* [REQUIRED ACTION] Leaving out every line before the one with "Viewport: 868px width, 596px", write out the rest of the records below exactly.

---------- DATA FOR THIS EXERCISE ----------

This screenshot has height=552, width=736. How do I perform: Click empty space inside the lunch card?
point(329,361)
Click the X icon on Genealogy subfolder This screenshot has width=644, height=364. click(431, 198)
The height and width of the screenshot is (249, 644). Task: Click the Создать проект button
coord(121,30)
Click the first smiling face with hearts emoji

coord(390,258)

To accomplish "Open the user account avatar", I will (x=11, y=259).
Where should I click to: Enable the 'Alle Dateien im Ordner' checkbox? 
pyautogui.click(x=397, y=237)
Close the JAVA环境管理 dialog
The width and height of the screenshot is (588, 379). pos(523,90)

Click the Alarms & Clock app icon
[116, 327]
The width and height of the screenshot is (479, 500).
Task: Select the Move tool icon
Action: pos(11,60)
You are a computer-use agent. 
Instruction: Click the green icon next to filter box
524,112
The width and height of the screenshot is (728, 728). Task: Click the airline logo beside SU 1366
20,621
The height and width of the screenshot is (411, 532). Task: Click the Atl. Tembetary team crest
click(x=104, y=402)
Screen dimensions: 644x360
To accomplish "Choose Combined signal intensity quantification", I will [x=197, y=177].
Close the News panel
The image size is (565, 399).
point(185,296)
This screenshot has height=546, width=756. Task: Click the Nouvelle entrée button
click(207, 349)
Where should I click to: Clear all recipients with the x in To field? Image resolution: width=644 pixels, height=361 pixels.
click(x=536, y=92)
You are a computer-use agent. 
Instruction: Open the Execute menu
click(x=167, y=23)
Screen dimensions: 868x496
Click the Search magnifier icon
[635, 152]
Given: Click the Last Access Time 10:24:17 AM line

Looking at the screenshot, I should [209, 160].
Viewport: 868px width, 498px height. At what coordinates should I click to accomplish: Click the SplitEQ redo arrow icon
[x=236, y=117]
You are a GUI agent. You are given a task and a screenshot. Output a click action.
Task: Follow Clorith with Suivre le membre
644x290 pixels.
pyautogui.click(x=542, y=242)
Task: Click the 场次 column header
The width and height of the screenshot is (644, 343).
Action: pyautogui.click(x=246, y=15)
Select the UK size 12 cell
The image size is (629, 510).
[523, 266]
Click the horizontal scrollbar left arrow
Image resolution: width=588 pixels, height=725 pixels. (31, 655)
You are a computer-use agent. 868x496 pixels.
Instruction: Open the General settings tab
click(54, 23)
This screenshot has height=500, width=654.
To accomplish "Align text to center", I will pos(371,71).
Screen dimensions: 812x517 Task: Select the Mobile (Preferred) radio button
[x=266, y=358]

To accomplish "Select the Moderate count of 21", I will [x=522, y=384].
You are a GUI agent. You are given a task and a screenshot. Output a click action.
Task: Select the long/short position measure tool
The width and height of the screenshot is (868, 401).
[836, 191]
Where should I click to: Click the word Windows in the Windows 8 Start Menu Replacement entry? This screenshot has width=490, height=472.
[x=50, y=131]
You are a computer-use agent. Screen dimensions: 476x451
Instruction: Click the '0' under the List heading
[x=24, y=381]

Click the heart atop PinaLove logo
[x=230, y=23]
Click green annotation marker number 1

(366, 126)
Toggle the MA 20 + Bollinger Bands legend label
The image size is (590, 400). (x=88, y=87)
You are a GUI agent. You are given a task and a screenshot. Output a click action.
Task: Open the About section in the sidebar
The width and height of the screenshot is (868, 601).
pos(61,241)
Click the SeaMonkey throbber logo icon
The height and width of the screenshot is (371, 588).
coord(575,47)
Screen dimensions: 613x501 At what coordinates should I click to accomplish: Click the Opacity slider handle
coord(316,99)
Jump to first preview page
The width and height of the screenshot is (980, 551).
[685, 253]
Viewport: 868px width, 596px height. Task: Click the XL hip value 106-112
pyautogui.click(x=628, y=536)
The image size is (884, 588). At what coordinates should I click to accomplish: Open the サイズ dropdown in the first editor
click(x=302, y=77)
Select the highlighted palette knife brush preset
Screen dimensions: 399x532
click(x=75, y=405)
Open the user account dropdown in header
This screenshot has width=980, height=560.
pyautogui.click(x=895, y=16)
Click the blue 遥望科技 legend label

----------

* [ANSWER SECTION]
Viewport: 868px width, 596px height. Task: Click the XL hip value 106-112
pyautogui.click(x=628, y=536)
The image size is (884, 588). At what coordinates should I click to accomplish: Open the サイズ dropdown in the first editor
click(x=302, y=77)
Select the highlighted palette knife brush preset
Screen dimensions: 399x532
click(x=75, y=405)
Open the user account dropdown in header
This screenshot has width=980, height=560.
pyautogui.click(x=895, y=16)
Click the blue 遥望科技 legend label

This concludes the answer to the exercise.